(Data in this exercise Opens)

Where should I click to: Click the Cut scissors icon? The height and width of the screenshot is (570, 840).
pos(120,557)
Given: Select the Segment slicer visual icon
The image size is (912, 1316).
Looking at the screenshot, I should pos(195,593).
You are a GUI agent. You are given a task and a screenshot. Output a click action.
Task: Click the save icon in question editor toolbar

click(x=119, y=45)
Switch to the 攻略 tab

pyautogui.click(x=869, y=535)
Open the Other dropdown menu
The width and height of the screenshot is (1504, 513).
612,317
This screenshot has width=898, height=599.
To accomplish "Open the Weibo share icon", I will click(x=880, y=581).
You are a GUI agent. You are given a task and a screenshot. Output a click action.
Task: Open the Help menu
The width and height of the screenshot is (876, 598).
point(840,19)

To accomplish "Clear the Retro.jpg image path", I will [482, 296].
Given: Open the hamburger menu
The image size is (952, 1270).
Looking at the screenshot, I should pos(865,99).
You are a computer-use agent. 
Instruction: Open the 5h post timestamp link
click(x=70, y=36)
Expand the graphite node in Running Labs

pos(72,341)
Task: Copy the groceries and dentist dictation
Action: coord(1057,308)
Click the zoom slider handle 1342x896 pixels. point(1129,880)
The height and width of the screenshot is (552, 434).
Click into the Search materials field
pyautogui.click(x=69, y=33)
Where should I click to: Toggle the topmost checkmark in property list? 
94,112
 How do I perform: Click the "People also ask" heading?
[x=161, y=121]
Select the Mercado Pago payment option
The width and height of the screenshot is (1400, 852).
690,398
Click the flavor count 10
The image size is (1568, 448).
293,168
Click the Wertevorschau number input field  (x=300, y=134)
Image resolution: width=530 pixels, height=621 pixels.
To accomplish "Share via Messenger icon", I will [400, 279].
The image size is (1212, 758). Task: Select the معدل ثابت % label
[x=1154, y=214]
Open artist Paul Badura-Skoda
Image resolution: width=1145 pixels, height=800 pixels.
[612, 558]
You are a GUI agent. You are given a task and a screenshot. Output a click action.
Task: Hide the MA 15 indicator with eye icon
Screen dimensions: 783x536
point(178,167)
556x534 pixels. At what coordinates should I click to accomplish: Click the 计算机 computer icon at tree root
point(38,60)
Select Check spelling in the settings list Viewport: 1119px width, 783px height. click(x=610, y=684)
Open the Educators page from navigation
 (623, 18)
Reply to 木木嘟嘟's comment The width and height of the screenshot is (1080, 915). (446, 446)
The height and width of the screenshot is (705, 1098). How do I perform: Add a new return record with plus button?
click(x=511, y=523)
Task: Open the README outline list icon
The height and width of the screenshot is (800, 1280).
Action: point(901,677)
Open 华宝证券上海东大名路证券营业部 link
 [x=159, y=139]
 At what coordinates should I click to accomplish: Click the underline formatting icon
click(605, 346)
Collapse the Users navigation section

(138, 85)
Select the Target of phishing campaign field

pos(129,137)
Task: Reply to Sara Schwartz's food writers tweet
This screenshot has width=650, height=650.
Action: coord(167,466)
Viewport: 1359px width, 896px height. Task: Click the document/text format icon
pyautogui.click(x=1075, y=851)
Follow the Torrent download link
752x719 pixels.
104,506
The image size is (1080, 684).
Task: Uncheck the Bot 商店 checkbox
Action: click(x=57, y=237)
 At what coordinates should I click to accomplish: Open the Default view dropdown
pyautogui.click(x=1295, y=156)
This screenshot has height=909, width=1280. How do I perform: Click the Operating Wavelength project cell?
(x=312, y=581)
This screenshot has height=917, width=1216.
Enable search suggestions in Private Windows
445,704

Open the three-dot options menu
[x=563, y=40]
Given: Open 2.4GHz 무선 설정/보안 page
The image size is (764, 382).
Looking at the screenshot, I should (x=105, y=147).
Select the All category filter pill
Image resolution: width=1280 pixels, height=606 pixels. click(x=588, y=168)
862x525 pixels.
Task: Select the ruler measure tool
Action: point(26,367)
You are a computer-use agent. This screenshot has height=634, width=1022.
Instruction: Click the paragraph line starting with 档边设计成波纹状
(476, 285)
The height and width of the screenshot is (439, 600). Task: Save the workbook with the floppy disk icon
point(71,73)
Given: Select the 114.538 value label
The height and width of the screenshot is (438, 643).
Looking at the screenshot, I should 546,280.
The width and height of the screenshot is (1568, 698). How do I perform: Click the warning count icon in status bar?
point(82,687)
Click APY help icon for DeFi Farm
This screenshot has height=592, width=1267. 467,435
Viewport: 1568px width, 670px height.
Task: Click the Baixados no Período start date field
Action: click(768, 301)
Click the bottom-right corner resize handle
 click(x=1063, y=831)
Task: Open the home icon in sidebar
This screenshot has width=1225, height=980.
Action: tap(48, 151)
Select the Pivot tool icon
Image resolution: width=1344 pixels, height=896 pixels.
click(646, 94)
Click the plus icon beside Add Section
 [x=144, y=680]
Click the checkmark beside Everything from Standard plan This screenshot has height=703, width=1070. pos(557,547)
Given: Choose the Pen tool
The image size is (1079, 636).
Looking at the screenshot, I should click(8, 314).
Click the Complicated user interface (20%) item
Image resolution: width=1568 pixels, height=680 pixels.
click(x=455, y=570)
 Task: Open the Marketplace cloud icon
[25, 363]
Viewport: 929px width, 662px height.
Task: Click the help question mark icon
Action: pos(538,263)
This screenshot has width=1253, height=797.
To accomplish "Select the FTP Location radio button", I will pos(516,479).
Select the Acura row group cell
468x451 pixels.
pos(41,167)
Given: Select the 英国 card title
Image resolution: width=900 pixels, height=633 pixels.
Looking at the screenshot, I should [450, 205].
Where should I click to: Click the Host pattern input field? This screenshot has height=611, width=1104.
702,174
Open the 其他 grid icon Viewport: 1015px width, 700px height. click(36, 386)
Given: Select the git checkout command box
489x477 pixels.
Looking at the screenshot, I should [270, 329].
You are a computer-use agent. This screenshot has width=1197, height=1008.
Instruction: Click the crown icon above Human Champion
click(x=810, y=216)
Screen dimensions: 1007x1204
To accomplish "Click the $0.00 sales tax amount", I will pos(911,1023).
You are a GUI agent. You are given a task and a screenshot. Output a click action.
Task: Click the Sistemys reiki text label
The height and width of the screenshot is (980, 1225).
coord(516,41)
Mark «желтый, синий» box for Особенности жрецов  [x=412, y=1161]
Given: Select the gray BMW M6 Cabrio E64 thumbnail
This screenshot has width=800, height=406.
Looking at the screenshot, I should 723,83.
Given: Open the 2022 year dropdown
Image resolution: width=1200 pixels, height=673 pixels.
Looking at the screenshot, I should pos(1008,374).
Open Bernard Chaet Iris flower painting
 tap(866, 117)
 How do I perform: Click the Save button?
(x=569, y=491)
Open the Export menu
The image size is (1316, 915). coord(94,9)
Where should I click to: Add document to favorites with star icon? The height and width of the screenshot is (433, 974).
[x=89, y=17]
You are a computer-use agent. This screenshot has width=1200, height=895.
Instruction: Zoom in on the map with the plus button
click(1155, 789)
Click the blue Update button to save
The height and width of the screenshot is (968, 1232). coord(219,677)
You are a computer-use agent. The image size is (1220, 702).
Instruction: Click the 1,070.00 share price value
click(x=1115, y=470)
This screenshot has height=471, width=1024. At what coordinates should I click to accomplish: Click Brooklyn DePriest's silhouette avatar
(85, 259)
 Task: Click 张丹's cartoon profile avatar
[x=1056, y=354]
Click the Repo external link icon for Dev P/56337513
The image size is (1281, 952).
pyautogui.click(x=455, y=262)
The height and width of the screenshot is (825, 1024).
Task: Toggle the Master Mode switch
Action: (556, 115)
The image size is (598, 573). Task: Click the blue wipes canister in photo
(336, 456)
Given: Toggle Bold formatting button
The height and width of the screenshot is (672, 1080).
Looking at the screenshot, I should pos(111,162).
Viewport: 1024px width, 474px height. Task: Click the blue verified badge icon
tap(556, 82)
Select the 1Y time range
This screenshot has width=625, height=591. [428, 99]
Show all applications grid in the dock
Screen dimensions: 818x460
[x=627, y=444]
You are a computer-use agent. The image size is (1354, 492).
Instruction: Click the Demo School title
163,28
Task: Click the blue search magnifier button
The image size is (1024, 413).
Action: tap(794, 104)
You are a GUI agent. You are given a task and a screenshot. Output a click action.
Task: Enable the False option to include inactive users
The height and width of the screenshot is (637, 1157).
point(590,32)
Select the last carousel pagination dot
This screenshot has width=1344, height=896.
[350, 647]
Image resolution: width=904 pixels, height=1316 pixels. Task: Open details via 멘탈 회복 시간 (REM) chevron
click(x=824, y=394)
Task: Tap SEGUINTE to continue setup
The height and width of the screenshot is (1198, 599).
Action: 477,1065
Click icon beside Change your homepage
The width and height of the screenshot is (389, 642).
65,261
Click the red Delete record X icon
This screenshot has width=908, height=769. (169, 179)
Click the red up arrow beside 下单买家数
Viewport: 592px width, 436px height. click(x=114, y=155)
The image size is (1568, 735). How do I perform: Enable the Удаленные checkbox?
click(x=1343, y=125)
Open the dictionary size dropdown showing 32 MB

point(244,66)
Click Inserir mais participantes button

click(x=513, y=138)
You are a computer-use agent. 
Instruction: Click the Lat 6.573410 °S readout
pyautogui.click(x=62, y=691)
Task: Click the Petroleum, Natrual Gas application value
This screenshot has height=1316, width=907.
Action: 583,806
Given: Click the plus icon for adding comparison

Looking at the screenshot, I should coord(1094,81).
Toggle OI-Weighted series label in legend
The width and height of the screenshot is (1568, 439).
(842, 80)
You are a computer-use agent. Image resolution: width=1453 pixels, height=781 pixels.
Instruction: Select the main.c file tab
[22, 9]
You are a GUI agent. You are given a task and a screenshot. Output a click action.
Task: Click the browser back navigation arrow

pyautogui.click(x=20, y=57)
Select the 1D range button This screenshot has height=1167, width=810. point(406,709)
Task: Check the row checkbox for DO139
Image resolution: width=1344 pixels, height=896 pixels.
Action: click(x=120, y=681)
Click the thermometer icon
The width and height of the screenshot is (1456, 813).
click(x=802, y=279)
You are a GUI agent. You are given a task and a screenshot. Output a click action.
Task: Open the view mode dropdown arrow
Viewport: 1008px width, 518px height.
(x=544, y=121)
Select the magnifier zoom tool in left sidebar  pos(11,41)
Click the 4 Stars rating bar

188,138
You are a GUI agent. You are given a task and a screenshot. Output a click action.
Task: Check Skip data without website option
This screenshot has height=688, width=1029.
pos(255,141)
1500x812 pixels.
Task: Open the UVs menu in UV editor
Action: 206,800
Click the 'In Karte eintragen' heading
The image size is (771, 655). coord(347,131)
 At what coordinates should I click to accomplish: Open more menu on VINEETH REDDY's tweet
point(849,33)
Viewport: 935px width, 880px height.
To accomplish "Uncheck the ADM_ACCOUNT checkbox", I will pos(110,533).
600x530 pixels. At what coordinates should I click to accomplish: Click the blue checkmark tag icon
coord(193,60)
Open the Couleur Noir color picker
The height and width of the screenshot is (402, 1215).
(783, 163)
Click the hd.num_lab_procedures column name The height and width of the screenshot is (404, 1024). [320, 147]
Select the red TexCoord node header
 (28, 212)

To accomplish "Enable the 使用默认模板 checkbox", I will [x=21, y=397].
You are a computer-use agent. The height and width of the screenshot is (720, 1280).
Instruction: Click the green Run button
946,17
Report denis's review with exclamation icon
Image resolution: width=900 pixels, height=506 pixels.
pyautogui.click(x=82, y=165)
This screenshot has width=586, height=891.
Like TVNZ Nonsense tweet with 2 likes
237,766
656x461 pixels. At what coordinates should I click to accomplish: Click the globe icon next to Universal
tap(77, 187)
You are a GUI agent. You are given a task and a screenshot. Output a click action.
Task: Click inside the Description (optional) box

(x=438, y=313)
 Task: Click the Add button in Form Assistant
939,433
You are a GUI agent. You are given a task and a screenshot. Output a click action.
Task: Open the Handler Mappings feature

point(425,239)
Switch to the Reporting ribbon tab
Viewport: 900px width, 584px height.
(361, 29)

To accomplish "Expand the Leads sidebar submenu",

(Data in this exercise Closes)

Only the count should be given: the number of lines in the entries above containing the word "grid".

### [Written solution]
2